= Mishnat ha-Middot =

Hebrew work on geometry

The Mishnat ha-Middot (מִשְׁנַת הַמִּדּוֹת, lit. 'Treatise of Measures') is the earliest known Hebrew treatise on geometry, composed of 49 mishnayot in six chapters. Scholars have dated the work to either the Mishnaic period or the early Islamic era.

==History==
===Date of composition===
Moritz Steinschneider dated the Mishnat ha-Middot to between 800 and 1200 CE. Sarfatti and Langermann have advanced Steinschneider's claim of Arabic influence on the work's terminology, and date the text to the early ninth century.

On the other hand, Hermann Schapira argued that the treatise dates from an earlier era, most likely the Mishnaic period, as its mathematical terminology differs from that of the Hebrew mathematicians of the Arab period. Solomon Gandz conjectured that the text was compiled no later than (possibly by Rabbi Nehemiah) and intended to be a part of the Mishnah, but was excluded from its final canonical edition because the work was regarded as too secular. The content resembles both the work of Hero of Alexandria (c. ) and that of al-Khwārizmī (c. ) and the proponents of the earlier dating therefore see the Mishnat ha-Middot linking Greek and Islamic mathematics.

===Modern history===
The Mishnat ha-Middot was discovered in MS 36 of the Munich Library by Moritz Steinschneider in 1862. The manuscript, copied in Constantinople in 1480, goes as far as the end of Chapter V. According to the colophon, the copyist believed the text to be complete. Steinschneider published the work in 1864, in honour of the seventieth birthday of Leopold Zunz. The text was edited and published again by mathematician Hermann Schapira in 1880.

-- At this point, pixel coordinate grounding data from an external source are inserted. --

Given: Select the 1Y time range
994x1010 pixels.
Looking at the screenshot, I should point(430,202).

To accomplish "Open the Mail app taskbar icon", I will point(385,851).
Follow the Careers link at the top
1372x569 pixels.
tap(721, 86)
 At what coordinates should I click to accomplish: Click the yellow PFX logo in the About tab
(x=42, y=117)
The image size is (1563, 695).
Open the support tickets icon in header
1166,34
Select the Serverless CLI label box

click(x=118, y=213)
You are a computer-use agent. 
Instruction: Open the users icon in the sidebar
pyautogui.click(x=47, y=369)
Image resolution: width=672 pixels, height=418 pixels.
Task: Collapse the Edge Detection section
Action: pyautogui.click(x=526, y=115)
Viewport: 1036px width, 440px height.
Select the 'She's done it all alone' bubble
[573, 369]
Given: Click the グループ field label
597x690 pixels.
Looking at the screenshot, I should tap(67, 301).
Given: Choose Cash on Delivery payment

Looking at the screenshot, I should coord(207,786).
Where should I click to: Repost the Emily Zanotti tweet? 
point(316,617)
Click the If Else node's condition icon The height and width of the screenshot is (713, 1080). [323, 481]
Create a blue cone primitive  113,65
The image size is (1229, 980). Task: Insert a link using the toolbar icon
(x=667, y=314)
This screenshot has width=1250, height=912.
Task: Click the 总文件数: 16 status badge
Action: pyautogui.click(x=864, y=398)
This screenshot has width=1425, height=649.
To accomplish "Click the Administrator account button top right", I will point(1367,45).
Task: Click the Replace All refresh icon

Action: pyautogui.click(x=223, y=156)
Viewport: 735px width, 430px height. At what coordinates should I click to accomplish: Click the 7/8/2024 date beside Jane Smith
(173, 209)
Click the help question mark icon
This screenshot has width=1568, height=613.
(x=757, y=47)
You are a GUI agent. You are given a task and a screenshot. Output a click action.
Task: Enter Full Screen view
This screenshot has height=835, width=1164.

After the discovery by Otto Neugebauer of a genizah-fragment in the Bodleian Library containing Chapter VI, Solomon Gandz published a complete version of the Mishnat ha-Middot in 1932, accompanied by a thorough philological analysis. A third manuscript of the work was found among uncatalogued material in the Archives of the Jewish Museum of Prague in 1965.

==Contents==
Although primarily a practical work, the Mishnat ha-Middot attempts to define terms and explain both geometric application and theory. The book begins with a discussion that defines "aspects" for the different kinds of plane figures (quadrilateral, triangle, circle, and segment of a circle) in Chapter I (§1–5), and with the basic principles of measurement of areas (§6–9). In Chapter II, the work introduces concise rules for the measurement of plane figures (§1–4), as well as a few problems in the calculation of volume (§5–12). In Chapters III–V, the Mishnat ha-Middot explains again in detail the measurement of the four types of plane figures, with reference to numerical examples. The text concludes with a discussion of the proportions of the Tabernacle in Chapter VI.

The treatise argues against the common belief that the Tanakh defines the geometric ratio π as being exactly equal to 3 and defines it as 22/7 instead. The book arrives at this approximation by calculating the area of a circle according to the formulae
$A=d^2-\tfrac{d^2}{7}-\tfrac{d^2}{14}$ and $A=\tfrac{c}{2}\cdot\tfrac{d}{2}$.